Sister Gloria Cecilia Narvaez was taken hostage on February 7, 2017 in southern Mali near the border with Burkina Faso where she had been working as a missionary.
A statement on the presidential Twitter account paid tribute to her “courage and bravery” along with photos of the nun taken after her release Saturday.
“I thank the Malian authorities, the president, all the Malian authorities, for all the efforts you’ve made to liberate me, may God bless you, may God bless Mali,” Sister Gloria said in images broadcast on state television showing her with Mali’s interim president Col. Assimi Goita and the archbishop of Bamako Jean Zerbo.
“I am very happy, I stayed healthy for five years, thank God,” the nun said, smiling and wearing a yellow robe.
Her liberation had been the fruit of “four years and eight months of the combined effort of several intelligence services,” the presidency said.
In the official statement, Goita assured that “efforts are under way” to secure the release of all those still being held in Mali.
Archbishop Zerbo said Sister Gloria was “doing well.”
“We prayed a lot for her release. I thank the Malian authorities and other good people who made this release possible,” the archbishop said.
Sister Gloria, 59, was kidnapped near Koutiala, 400 kilometers east of Bamako. She had worked as a missionary for six years in the parish of Karangasso with three other nuns.
According to one of her colleagues, Sister Carmen Isabel Valencia, she offered herself in place of two younger nuns the kidnappers were preparing to take.
“She is a woman of a very particular human quality, down to earth … moved by the love of the poor,” Sister Carmen said.
In Colombia, her brother Edgar Narvaez said he was very emotional after receiving news of her release.
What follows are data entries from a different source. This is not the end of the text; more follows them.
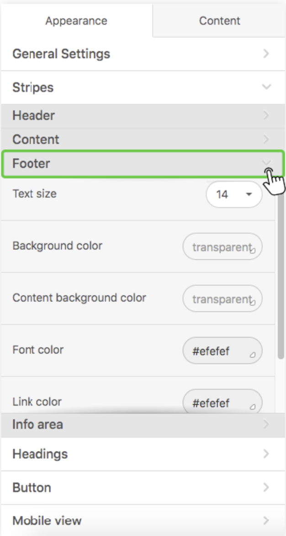
Task: Change the Font color #efefef swatch
Action: coord(222,351)
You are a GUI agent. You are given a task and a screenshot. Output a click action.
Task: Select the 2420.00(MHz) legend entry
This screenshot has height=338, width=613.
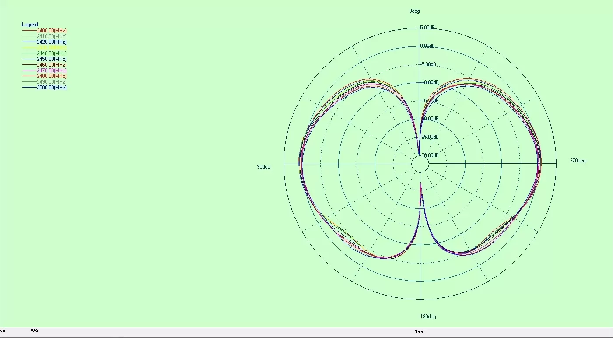coord(51,42)
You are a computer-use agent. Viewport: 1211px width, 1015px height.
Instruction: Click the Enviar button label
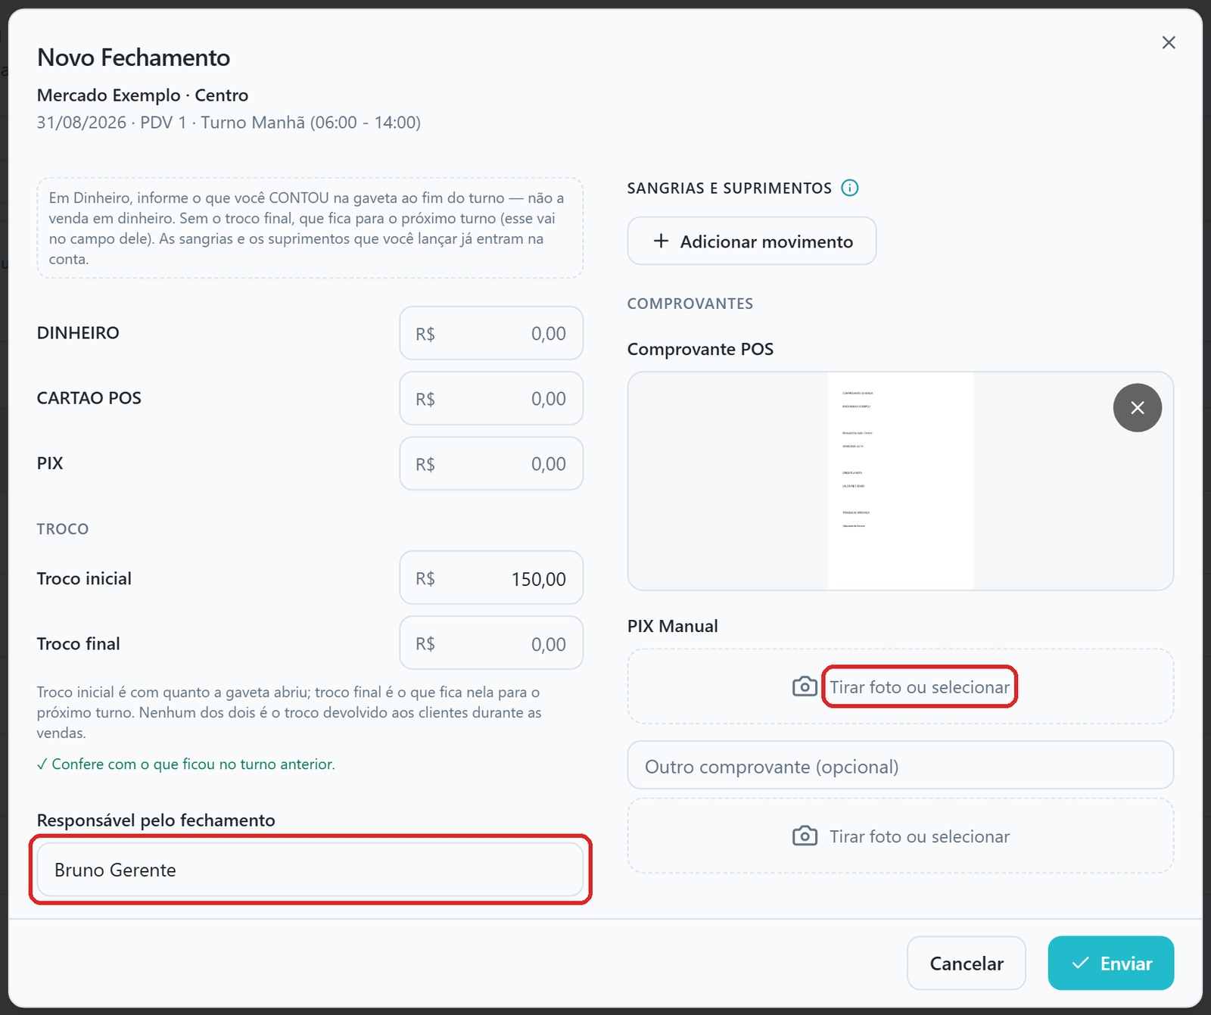pyautogui.click(x=1126, y=964)
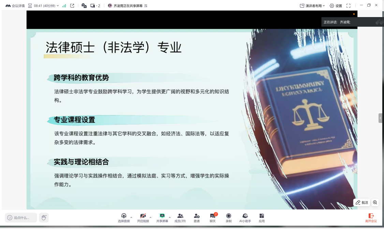Open the AI小助手 assistant
The image size is (384, 229).
click(245, 217)
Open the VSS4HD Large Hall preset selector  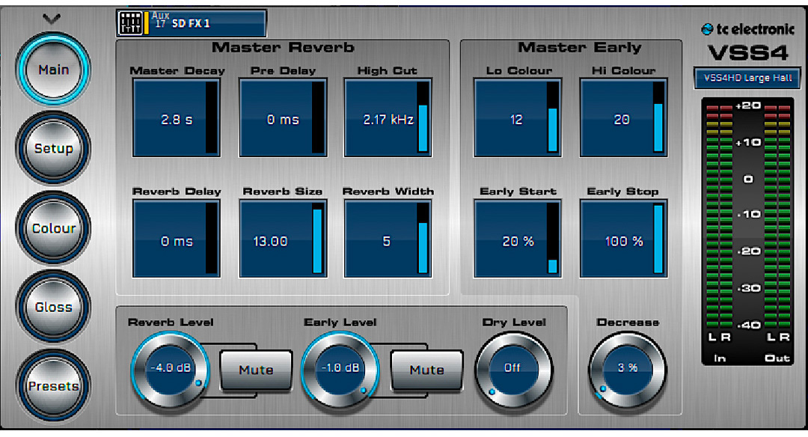[x=747, y=78]
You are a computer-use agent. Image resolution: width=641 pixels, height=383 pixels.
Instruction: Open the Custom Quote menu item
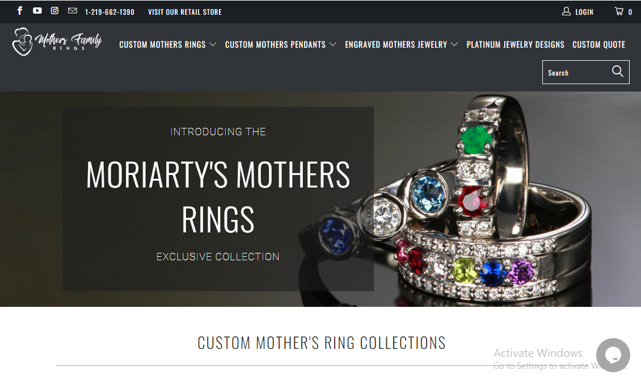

“She is in good health, thank God. They sent me pictures and she looks well,” he said.
In a letter sent last July by the Red Cross to her brother, Sister Gloria said she was held by “a group of GSIM,” the Al-Qaeda-linked Group to Support Islam and Muslims, the largest militant alliance in the Sahel.
A source close to the negotiations to release her said she had not been ill-treated during her captivity and during that time she had learned the Qur’an.
“The negotiations lasted months, years,” said the source, without giving further details.
An official at Bamako airport, speaking on condition of anonymity, said the nun had arrived in the Malian capital on Saturday evening from where she was due to fly to Rome. Her departure from Bamako was confirmed by the city’s archdiocese.
In Colombia, Vice President Marta Lucia Ramirez — who is also foreign minister — said she was “very happy” at Sister Gloria’s release, which she attributed to the work of the government and also stressed the “humanitarian efforts of the French government to contribute to this success.”
National police director Jorge Luis Vargas also welcomed her release.
“Today is very good news for Colombia, but also for the national police for all the efforts made over the years to secure the safe release of our compatriot,” he said.
Vargas said meetings had been held with several European and African ambassadors to try to secure the nun’s release.
“With Interpol, and with other international organizations, we have always sought to bring those responsible to justice.”
There were irregular reports about the nun over the years, including at the beginning of 2021, when two Europeans who managed to escape captivity reported that she was well.
Then in March, her brother received proof that she was still alive, passed on from the Red Cross.
It was a letter written in capital letters “because she always used capital letters,” containing the names of their parents and ending with her signature, he said earlier this year.
Mali has been struggling to contain a militant insurgency that first emerged in the north of the country in 2012, and which has since spread to neighboring Burkina Faso and Niger.
Kidnappings, once rare, have become more common in recent years as a security crisis has deepened in Mali, particularly in the center of the former French colony.
French journalist Olivier Dubois was abducted on April 8 in northern Mali by militants affiliated with Al-Qaeda.
Dubois, who worked with several French news outlets, said in a hostage video that GSIM had abducted him.